Task prompt —
Answer these questions about the Zygote.jl issue page, one line each:
1. What is the issue number?
2. What gradient value do the working alternatives return at 3.3?
3. Which two ways of defining the SMatrix constructor adjoints does the poster say give the same behavior?
::: Extracted text
FluxML / Zygote.jl

21st century AD
https://fluxml.ai/Zygote.jl/
Other
1.47k stars 209 forks source link

Constructor adjoints ignored when applied via convert? #908

Open doddgray opened 3 years ago

doddgray commented 3 years ago

Why does this fail

julia> function f3(x)::SMatrix{2,2,Float64,4}
           [ x x^2; √x sin(x) ]
       end
julia> Zygote.gradient(x->sum(f3(x)),3.3)  #  ERROR: Need an adjoint for constructor SMatrix{2, 2, Float64, 4}. Gradient is of type FillArrays.Fill{...

while the following alternatives work?

julia> f2(x) = sum(SMatrix{2,2,Float64,4}(x,x^2,√x,sin(x)))
julia> Zygote.gradient(f2,3.3)  # (6.887761171372725,)
julia> f4(x) = SMatrix{2,2,Float64,4}([ x x^2; √x sin(x) ])
julia> Zygote.gradient(x->sum(f4(x)),3.3)   #  (6.887761171372725,)

I see the same behavior with SMatrix constructor adjoints defined using ChainRulesCore.rrule or using Zygote.@adjoint as, respectively

ChainRulesCore.rrule(T::Type{<:SMatrix}, x::AbstractMatrix) = ( T(x), dv -> (NO_FIELDS, dv) )
ChainRulesCore.rrule(T::Type{<:SMatrix}, xs::Number...) = ( T(xs...), dv -> (NO_FIELDS, dv...) )

or

@Zygote.adjoint (T::Type{<:SMatrix})(xs::Number...) = T(xs...), dv -> (nothing, dv...)
@Zygote.adjoint (T::Type{<:SMatrix})(x::AbstractMatrix) = T(x), dv -> (nothing, dv)
::::::
::: Data listing
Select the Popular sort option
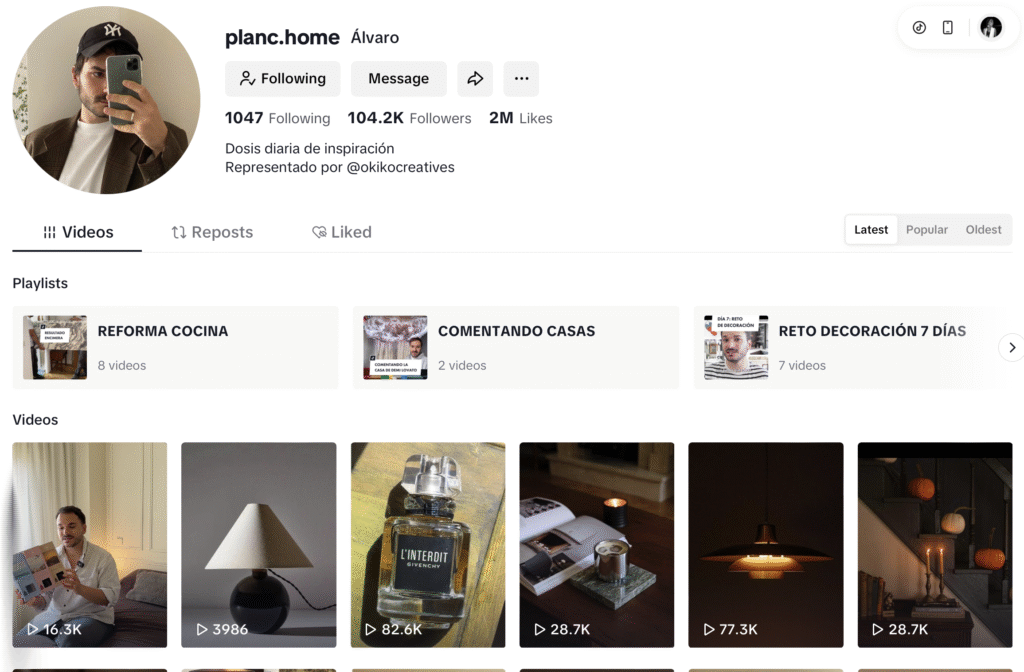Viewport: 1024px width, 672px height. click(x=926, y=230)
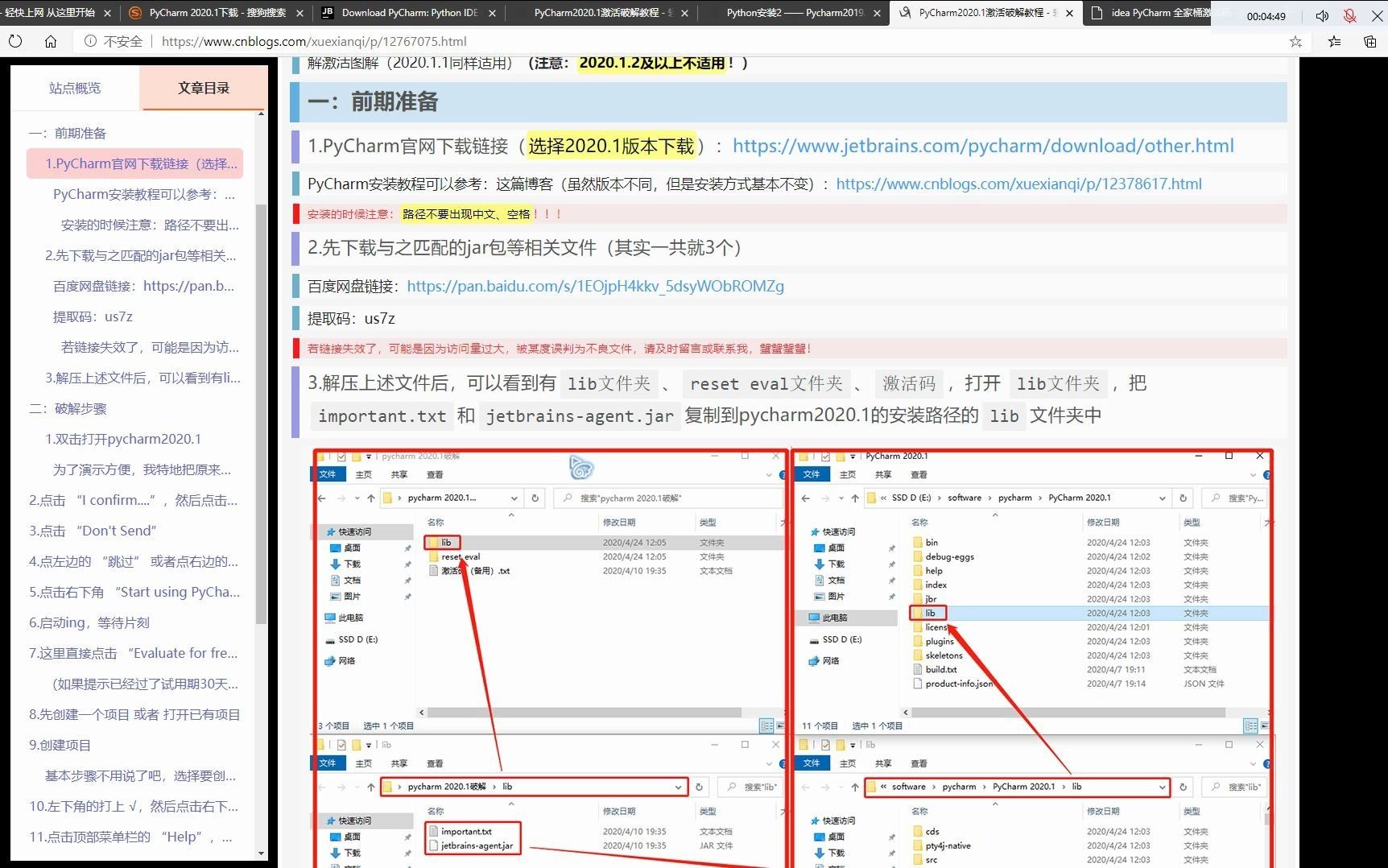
::::::
::: Data listing
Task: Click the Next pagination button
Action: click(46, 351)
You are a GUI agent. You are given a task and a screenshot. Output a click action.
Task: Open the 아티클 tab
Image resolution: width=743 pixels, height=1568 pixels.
::::::
::: Data listing
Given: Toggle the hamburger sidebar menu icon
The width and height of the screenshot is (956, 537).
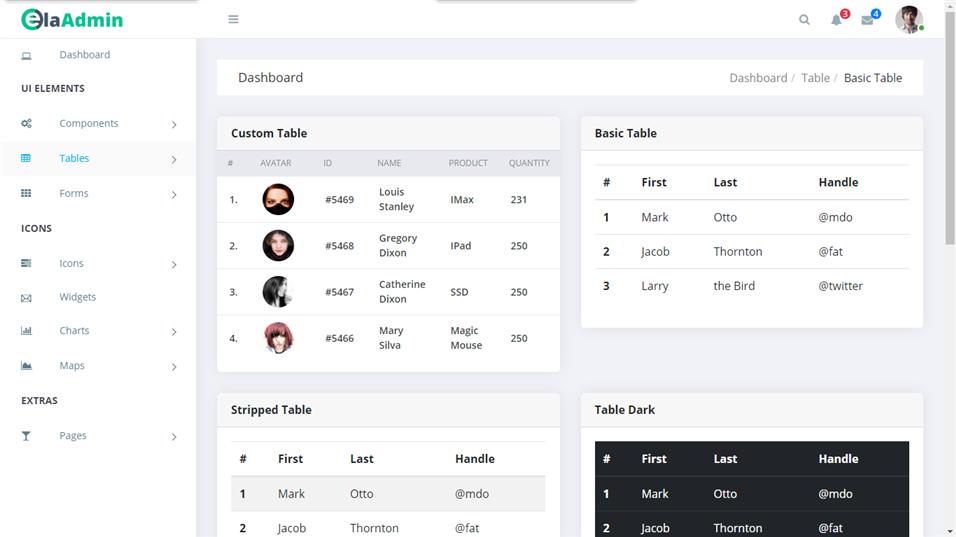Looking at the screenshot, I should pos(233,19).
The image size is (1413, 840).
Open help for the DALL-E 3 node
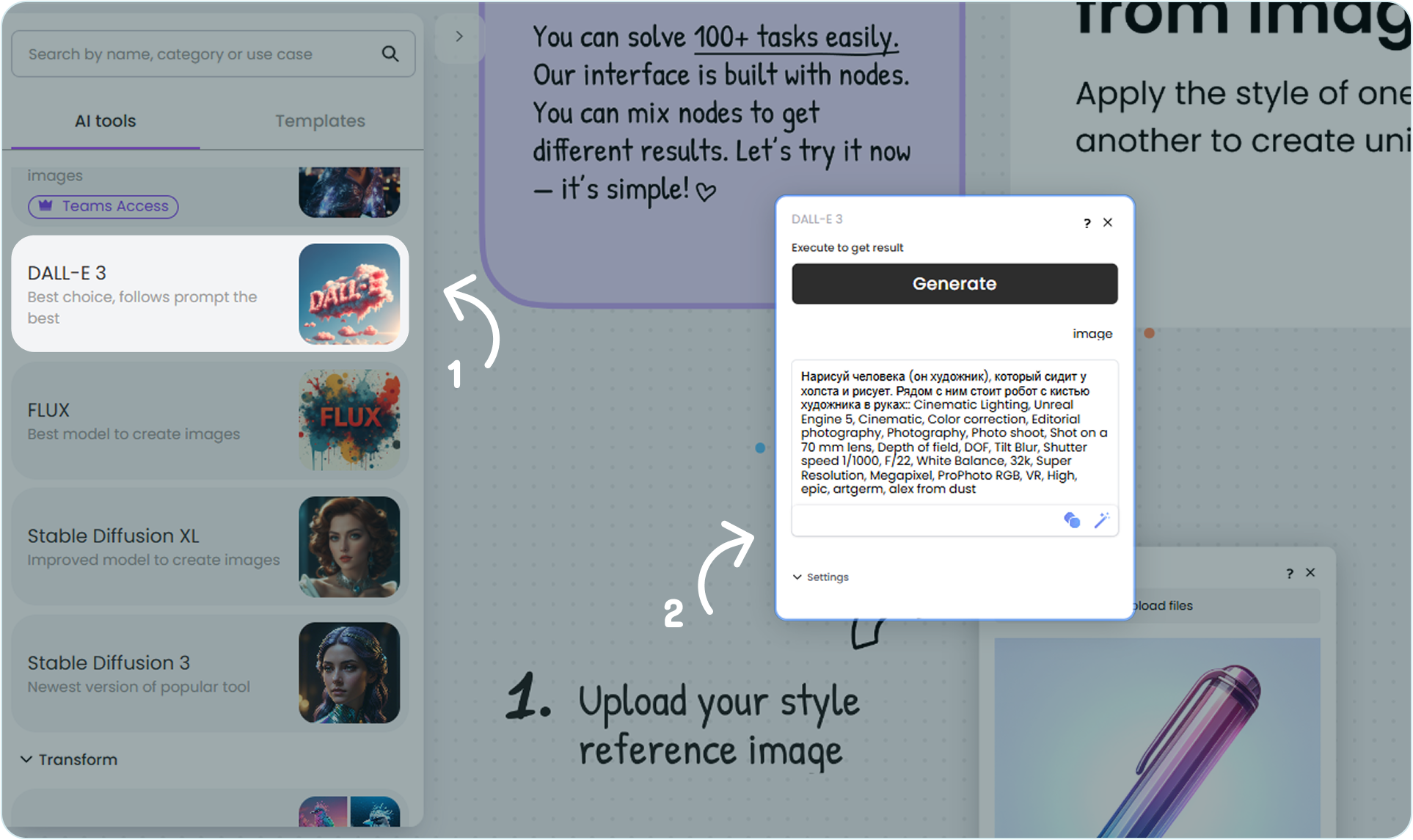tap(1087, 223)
::::::
Result of this task —
1. #908
2. 6.887761171372725
3. ChainRulesCore.rrule and Zygote.@adjoint